SQLGuy

From your post, from the manual: "4. Connect the RED wire to a switched 12V source in your car. A switched 12V source
goes on as soon as the ignition on the car is on. Make sure the connection is fused with a minimum fuse size of 5A."

Where do you see something saying that this can't be the 12V that used to supply the stock NB?

Are you maybe under the impression that the supply voltage to the stock EGO is something other than plain old 12V battery power? It is not. Check the schematic. The EGO supply is exactly the same 12V from relay XX and fuse 42 that feeds the fuel pump.

whall

Blown, thanks for your advice - appreciate it.
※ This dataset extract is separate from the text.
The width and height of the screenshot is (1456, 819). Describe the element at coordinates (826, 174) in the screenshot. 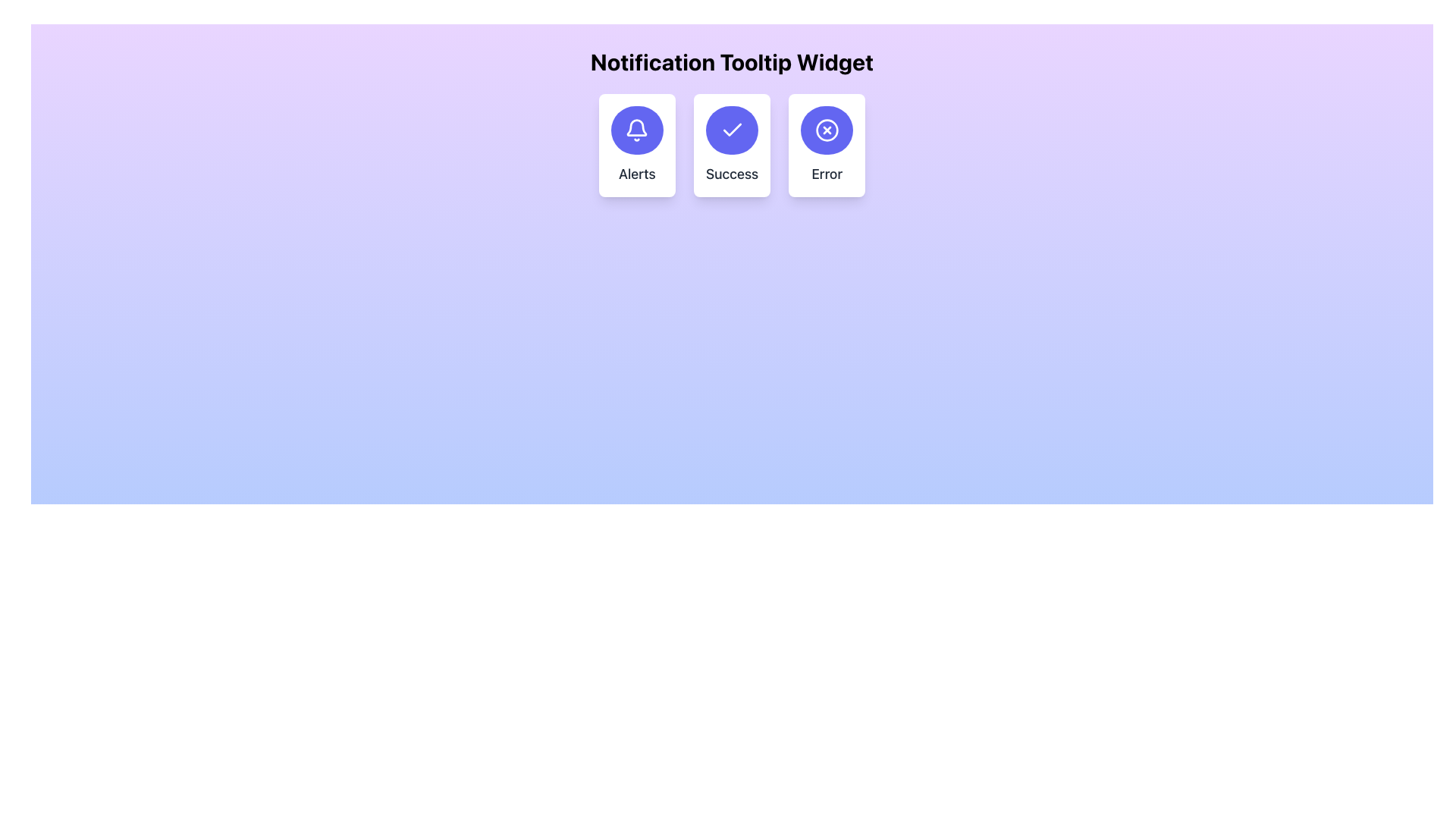

I see `the 'Error' text label, which is a medium-sized sans-serif font in dark gray, located at the bottom center of the rightmost card, directly below a circular 'X' icon` at that location.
BTW, I used the brown wire to the guage, the yellow is hooked to nothing.

Malcolm, thanks for saying Hi, we need to do a little run again this year.

SQLGuy

This seems contradictory. If the stock EGO ground is not suitable for such a signal, how was the LH getting a good signal to start with. If it is suitable, then aren't you asking for trouble with the LH by changing it? By the way, my AFR gauge is grounded to this same wire as well.

I am seeing slight changes in both idle and idle AFR by changing the stock curve. There is also the question of response time and heater warm up behavior that the LH would like to see. Do you have any suggestions on what these should be?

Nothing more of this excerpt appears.